We asked Langeloth's President, Scott Moyer, to talk about their work and how membership with NFG is shaping their thinking.
Langeloth is part of a number of funder collaboratives, including the Fund for a Safer Future (addressing gun violence), Four Freedoms Fund (supporting immigrant rights), and the Funders’ Collaborative on Youth Organizing/Youth for Safety and Justice Fund (rapid response funding to youth-led safety and justice organizing), among others. How does Langeloth see collaborative funds as valuable pathways to learning about entering these funding spaces?
Funder collaboratives are a useful vehicle for entering a funding area in which we don’t have a lot of knowledge or exposure. In addition to ensuring that funding goes to organizations in need, they also provide access to other funders and a community to learn more about a particular field. We are a better grantmaker as a result of being part of these collaboratives.
Can you share more about Langeloth’s rapid response work, including why rapid response funding is so critical at this moment?
Langeloth established a rapid response fund for urgent needs related to politically-motivated actions. We only have two Board meetings per year and some work can’t wait months to be funded. For example, the foundation coordinated with other funders from the Fund for a Safer Future to identify organizations poised to act after the Parkland, FL shooting. We made several grants to organizations serving youth of color, as well as one to conduct voter registration at the marches across the county. More recently, with guidance from the Four Freedoms Fund, we awarded several grants to organizations responding to the immigrant detention and family separation crisis in the border states.
In what ways has Langeloth increased its focus on supporting organizations from directly impacted communities – and what has the result been in terms of the impact of Langeloth’s funding?
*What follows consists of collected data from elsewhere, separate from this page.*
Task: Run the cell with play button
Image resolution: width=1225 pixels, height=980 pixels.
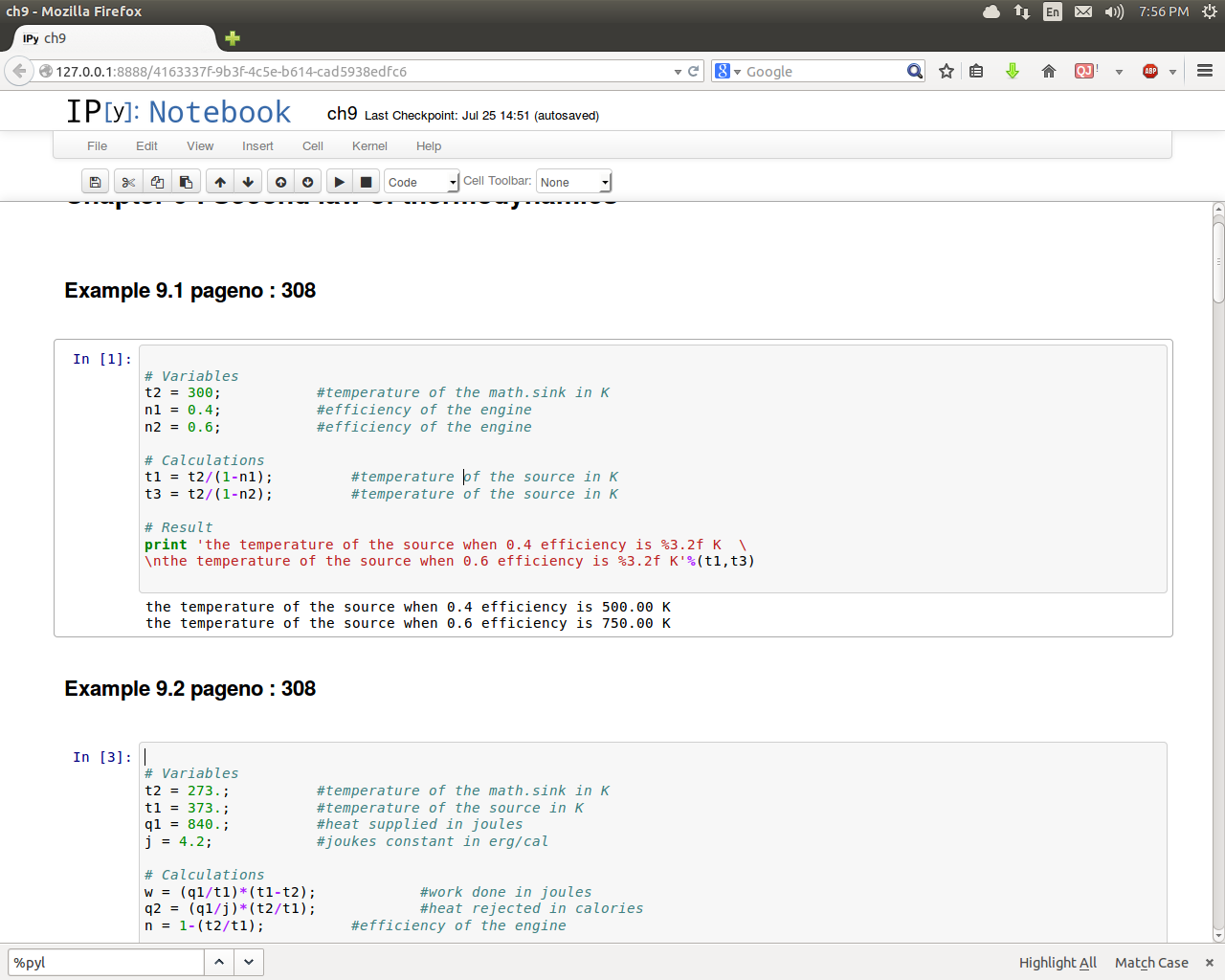Action: [x=339, y=182]
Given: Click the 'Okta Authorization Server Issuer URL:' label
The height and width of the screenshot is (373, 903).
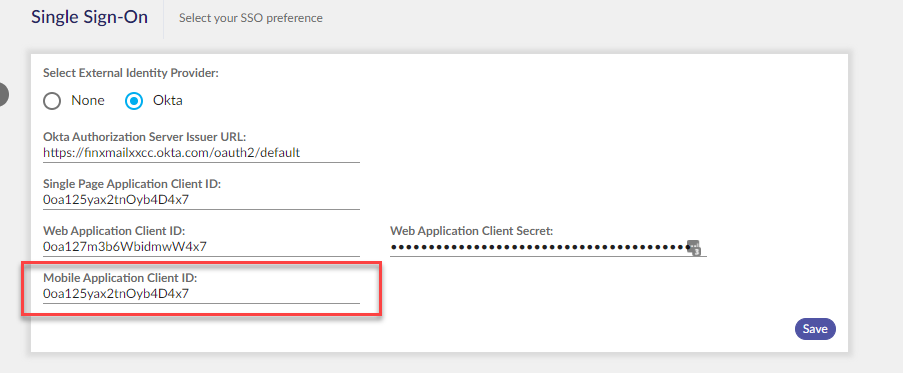Looking at the screenshot, I should coord(145,137).
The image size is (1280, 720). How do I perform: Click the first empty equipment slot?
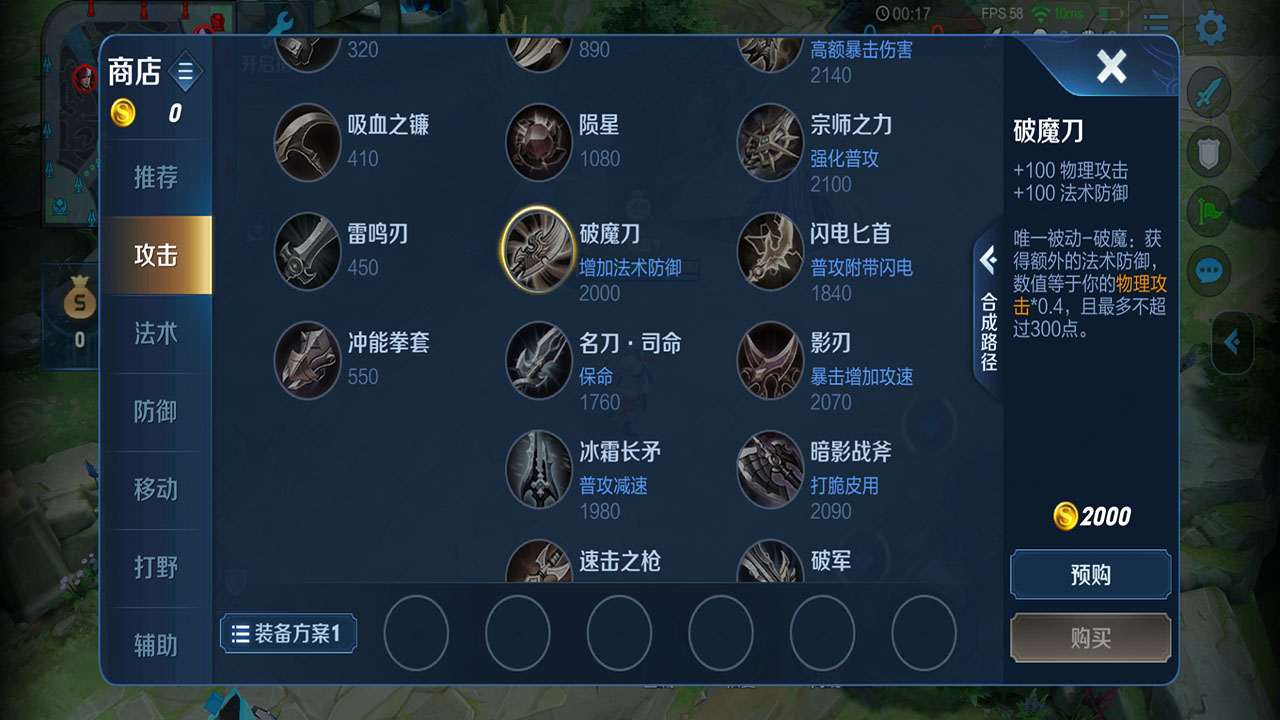pyautogui.click(x=416, y=633)
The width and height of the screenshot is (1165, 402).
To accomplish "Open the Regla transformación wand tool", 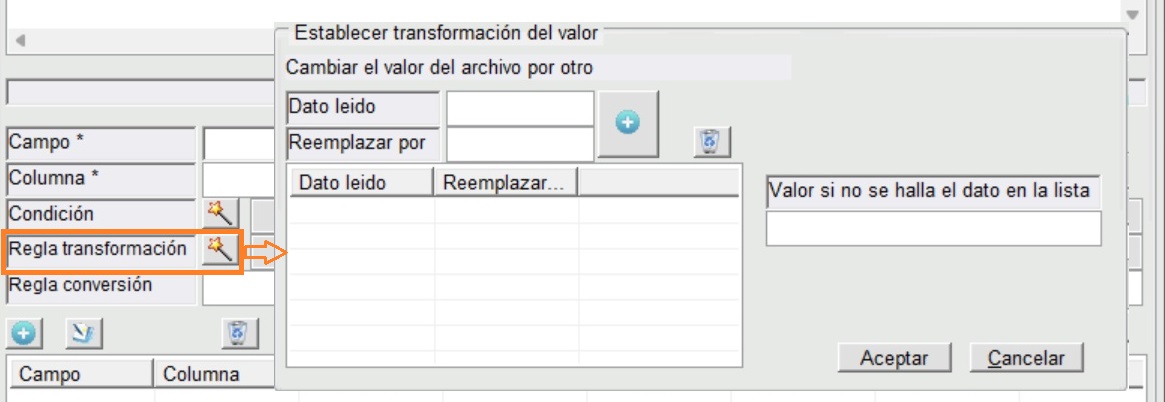I will (219, 247).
This is an area of funding to which we have recently dedicated more time. We have been looking more intentionally at funding organizations serving men and boys of color as part of our community violence programming. Our focus recently has been on youth leadership development, as well as initiatives seeking to change the narrative around violence and the portrayal of men and boys of color. We are early on in this journey but believe that it is critical to support directly impacted communities as part of the solution.
Finally, share a bit about Langeloth’s history with NFG – how has NFG membership enhanced Langeloth’s learning and influenced the way you do your funding?
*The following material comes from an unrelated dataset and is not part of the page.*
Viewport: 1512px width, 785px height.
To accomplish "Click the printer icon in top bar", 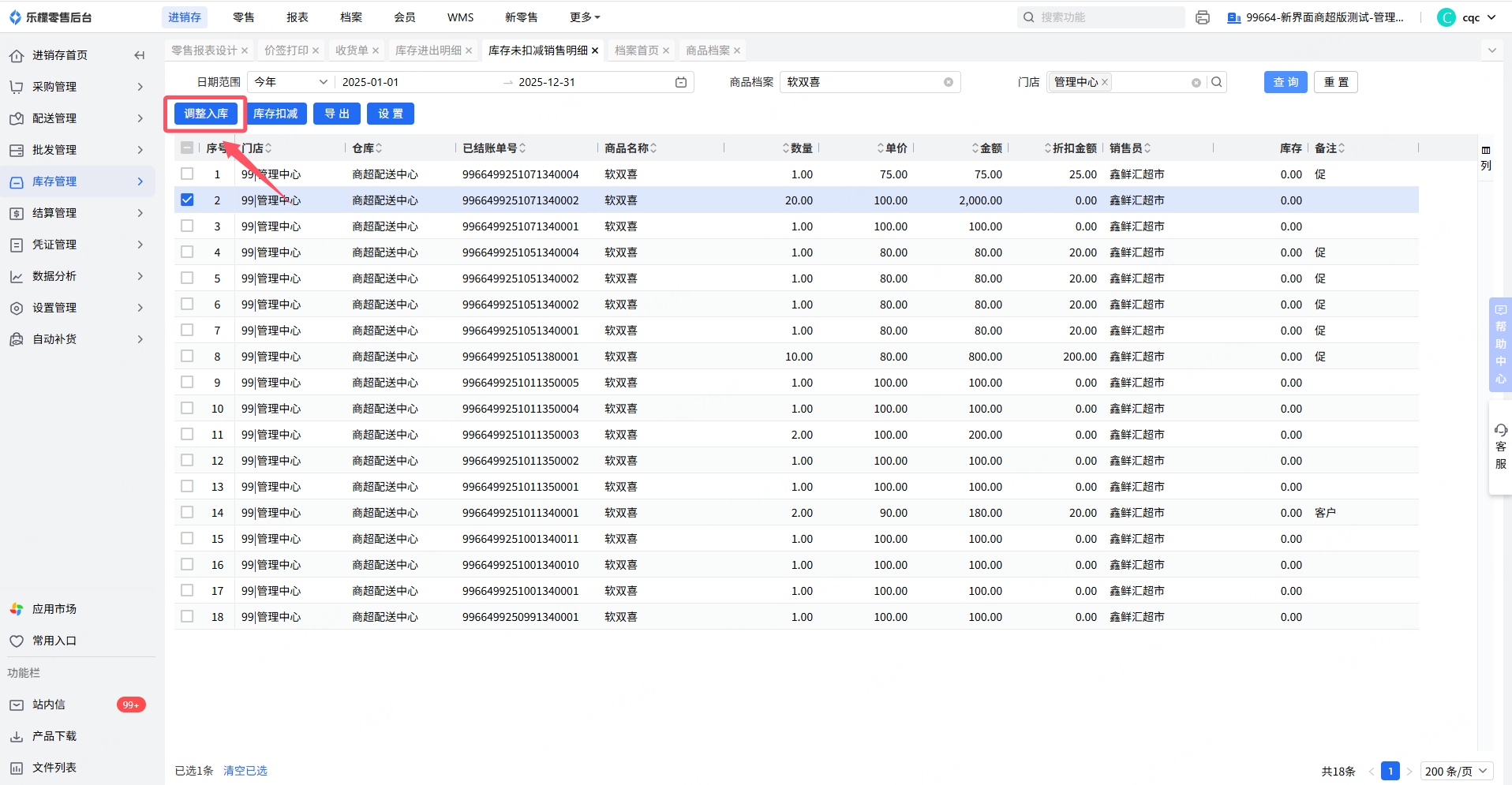I will 1202,17.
We were introduced to NFG [and its program] Funders for Justice by a colleague in health philanthropy. NFG and FFJ have the connections to organizations that are deeply entrenched in the justice realm with a focus on communities of color. NFG and FFJ have helped us to think about ways that Langeloth can be responsive to community needs, and has exposed us to areas and fields that we haven’t traditionally waded into, such as policing.